On Fri, 8 Jun 2007, Michal Piotrowski wrote:

> Hi Christoph,
>
> On 07/06/07, [email protected] <[email protected]> wrote:
> > Will show up shortly at
> http://ftp.kernel.org/pub/linux/kernel/people/christoph/slab-defrag/
>
> I tried to apply this patchset, but without success.
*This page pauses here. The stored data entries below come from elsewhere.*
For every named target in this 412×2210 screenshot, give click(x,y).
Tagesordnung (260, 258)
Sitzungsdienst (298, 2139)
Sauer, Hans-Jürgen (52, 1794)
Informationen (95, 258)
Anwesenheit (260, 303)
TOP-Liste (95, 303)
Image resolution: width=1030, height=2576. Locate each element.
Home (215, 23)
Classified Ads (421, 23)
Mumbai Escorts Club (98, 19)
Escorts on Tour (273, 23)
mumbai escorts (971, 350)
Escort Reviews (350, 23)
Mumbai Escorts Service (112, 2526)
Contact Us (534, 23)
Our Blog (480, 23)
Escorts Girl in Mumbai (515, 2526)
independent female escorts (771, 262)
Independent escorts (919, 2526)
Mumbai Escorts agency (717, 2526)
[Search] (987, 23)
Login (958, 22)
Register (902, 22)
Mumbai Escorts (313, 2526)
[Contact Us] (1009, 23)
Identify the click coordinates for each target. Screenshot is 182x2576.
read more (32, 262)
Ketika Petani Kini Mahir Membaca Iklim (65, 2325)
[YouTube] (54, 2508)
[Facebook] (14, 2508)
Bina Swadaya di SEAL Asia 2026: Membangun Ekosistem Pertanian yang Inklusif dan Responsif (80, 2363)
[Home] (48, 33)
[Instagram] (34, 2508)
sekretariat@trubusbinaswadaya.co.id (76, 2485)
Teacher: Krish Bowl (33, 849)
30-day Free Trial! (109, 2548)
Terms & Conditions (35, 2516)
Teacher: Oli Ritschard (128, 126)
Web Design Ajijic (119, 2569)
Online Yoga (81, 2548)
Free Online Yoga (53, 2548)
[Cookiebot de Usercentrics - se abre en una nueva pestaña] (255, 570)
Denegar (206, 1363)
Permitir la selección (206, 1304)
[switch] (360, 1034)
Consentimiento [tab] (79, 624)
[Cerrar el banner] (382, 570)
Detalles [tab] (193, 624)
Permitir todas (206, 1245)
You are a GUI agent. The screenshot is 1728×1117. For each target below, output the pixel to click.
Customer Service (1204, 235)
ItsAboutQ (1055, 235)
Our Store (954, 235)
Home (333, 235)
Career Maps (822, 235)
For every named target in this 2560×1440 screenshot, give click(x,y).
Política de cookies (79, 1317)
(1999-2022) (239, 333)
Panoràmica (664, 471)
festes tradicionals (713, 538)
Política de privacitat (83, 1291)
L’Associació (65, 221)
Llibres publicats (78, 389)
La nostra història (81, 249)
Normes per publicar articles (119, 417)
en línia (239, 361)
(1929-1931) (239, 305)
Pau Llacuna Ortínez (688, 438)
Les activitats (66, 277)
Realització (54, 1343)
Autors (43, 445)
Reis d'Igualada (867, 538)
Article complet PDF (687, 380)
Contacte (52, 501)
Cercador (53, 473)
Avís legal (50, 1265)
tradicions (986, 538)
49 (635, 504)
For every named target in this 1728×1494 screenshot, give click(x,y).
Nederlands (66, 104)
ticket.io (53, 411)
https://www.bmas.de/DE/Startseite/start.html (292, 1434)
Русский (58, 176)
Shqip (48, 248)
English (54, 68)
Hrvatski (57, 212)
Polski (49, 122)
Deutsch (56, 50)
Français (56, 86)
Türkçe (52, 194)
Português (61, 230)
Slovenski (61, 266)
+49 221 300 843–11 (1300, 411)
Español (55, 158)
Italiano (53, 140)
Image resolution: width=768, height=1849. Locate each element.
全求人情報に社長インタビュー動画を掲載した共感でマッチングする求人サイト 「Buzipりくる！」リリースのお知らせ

I tried
> 2.6.22-rc4-mm2, 2.6.22-rc4, 2.6.22-rc4-git2, 2.6.22-rc3...

What was the problem?

2007-06-08 15:28:43

by Christoph Lameter

[permalink] [raw]
Subject: Re: [patch 00/12] Slab defragmentation V3

On Fri, 8 Jun 2007, Michal Piotrowski wrote:

> Hi Christoph,
>
> On 07/06/07, [email protected] <[email protected]> wrote:
> > Will show up shortly at
> http://ftp.kernel.org/pub/linux/kernel/people/christoph/slab-defrag/
>
> I tried to apply this patchset, but without success. I tried
> 2.6.22-rc4-mm2, 2.6.22-rc4, 2.6.22-rc4-git2, 2.6.22-rc3...

Yeah its against 2.6.22-rc4-mm1 and 2.6.22-rc4-mm2 changes kernel/sysctl.c
so that the defrag trigger patch fails. Sigh.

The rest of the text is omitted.